══ SUPPLIED RECORDS

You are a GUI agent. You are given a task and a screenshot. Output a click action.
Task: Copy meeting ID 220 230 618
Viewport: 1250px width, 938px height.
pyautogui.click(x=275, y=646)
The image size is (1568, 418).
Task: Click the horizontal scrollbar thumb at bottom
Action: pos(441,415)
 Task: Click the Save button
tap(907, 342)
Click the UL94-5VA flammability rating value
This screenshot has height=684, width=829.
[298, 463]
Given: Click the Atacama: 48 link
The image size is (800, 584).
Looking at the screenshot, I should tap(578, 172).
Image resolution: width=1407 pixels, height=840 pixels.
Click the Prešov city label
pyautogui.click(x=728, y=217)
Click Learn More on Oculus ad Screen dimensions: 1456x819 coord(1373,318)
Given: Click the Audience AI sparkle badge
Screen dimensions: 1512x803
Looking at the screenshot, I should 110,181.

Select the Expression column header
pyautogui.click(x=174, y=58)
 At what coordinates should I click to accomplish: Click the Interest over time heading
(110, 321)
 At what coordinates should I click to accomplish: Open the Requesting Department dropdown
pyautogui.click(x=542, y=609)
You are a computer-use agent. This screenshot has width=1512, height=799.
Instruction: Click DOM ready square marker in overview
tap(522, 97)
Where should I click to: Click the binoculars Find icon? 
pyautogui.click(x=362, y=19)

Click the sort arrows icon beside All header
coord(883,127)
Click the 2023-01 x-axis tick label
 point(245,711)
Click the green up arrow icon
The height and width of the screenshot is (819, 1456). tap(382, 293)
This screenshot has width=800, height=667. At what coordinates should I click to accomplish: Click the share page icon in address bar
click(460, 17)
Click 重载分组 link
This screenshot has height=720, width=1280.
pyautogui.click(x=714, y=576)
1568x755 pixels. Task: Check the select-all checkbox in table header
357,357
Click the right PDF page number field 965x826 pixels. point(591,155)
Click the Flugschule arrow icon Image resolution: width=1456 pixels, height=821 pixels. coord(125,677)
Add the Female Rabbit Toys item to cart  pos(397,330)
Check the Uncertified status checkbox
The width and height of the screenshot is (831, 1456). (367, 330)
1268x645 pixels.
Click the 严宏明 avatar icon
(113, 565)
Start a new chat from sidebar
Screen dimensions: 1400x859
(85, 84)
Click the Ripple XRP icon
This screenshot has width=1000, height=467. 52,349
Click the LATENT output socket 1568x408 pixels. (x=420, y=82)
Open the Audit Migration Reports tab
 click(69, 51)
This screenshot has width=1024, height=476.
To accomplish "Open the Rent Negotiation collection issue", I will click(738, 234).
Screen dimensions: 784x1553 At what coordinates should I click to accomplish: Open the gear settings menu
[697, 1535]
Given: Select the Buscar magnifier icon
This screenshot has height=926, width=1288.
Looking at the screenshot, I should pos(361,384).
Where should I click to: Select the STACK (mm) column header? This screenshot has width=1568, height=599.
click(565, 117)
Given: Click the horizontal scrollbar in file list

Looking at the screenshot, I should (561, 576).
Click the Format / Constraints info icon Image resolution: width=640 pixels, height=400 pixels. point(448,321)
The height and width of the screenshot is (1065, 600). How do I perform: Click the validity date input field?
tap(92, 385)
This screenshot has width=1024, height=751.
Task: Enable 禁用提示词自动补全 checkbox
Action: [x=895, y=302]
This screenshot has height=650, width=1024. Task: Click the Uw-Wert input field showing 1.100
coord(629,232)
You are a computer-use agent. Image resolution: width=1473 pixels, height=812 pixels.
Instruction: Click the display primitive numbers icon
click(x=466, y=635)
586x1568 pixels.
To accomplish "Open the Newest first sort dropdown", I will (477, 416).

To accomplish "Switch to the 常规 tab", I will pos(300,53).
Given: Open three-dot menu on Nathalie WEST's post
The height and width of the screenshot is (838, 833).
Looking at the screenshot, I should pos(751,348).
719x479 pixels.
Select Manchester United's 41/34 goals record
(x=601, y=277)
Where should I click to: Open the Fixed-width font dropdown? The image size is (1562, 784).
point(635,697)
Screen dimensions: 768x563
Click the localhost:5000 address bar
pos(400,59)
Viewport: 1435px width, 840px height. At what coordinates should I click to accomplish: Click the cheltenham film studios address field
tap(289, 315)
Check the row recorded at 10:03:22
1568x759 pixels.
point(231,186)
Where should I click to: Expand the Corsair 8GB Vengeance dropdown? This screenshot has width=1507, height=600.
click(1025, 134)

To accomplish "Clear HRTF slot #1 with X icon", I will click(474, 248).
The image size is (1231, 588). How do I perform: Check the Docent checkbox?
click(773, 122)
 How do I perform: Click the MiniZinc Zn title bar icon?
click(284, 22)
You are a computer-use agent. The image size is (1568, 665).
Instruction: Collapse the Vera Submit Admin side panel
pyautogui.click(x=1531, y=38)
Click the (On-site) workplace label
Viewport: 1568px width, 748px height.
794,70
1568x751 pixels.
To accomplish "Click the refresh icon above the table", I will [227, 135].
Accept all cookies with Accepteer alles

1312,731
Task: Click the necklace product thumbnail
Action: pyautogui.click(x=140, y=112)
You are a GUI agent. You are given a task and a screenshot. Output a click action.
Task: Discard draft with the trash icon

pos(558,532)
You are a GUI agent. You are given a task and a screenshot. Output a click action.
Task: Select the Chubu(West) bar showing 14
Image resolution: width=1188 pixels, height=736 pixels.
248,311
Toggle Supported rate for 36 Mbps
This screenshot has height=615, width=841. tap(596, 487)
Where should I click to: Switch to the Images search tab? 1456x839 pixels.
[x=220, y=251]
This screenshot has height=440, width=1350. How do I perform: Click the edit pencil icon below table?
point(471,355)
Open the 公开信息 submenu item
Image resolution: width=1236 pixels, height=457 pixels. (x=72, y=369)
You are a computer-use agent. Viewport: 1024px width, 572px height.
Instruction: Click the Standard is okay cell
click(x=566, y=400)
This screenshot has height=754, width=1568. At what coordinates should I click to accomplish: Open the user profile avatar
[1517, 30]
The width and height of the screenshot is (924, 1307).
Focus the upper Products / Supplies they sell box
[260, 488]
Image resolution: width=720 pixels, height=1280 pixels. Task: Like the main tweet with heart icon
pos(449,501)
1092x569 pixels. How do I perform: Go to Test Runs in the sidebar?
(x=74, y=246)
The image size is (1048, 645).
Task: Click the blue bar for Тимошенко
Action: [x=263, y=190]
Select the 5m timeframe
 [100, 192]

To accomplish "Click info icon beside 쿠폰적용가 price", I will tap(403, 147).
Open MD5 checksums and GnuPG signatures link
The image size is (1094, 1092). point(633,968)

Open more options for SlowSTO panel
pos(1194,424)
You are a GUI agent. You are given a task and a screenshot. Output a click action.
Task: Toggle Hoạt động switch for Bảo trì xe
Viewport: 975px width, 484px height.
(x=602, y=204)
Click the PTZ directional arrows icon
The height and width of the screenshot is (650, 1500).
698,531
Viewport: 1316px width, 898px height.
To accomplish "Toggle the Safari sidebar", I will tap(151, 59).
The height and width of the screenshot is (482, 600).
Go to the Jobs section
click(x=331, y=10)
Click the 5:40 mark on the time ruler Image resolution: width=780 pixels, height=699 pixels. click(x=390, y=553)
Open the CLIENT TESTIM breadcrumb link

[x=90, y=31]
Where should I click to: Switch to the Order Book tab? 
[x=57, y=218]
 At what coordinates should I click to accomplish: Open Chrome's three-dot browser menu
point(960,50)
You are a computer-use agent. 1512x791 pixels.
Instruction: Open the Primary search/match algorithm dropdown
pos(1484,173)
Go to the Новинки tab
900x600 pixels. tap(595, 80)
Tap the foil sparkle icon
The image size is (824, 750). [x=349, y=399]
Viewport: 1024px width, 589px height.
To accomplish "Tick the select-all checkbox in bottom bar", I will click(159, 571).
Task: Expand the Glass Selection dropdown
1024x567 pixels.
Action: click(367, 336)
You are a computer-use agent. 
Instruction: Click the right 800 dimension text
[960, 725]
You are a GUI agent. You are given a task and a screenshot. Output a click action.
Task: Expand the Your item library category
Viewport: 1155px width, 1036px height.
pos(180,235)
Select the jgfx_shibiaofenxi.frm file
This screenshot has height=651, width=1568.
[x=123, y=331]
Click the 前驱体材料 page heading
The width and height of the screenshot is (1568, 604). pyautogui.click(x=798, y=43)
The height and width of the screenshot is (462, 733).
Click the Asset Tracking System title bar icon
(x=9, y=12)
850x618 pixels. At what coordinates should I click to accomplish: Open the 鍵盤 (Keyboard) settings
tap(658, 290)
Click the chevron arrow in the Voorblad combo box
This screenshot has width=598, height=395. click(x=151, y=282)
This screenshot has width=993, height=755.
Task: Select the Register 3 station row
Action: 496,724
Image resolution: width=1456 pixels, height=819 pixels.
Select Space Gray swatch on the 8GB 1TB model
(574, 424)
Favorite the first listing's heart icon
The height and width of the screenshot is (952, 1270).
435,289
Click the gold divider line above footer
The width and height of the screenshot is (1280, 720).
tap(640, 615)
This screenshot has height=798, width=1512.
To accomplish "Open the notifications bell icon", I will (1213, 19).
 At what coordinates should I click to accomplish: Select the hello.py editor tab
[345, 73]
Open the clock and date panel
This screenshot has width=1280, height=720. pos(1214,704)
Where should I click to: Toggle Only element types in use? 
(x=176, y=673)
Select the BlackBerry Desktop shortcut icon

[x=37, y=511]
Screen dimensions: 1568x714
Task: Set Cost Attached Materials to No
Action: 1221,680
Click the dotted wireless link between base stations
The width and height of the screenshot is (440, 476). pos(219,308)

════

▶ [WORK TO COMPLETE]:
Retype everything from the line containing "Favorite the first listing's heart icon" down to the end of the lines above, both ends included.

▶ [TASK ANSWER]:
Favorite the first listing's heart icon
The height and width of the screenshot is (952, 1270).
435,289
Click the gold divider line above footer
The width and height of the screenshot is (1280, 720).
tap(640, 615)
This screenshot has height=798, width=1512.
To accomplish "Open the notifications bell icon", I will (1213, 19).
 At what coordinates should I click to accomplish: Select the hello.py editor tab
[345, 73]
Open the clock and date panel
This screenshot has width=1280, height=720. pos(1214,704)
Where should I click to: Toggle Only element types in use? 
(x=176, y=673)
Select the BlackBerry Desktop shortcut icon

[x=37, y=511]
Screen dimensions: 1568x714
Task: Set Cost Attached Materials to No
Action: 1221,680
Click the dotted wireless link between base stations
The width and height of the screenshot is (440, 476). pos(219,308)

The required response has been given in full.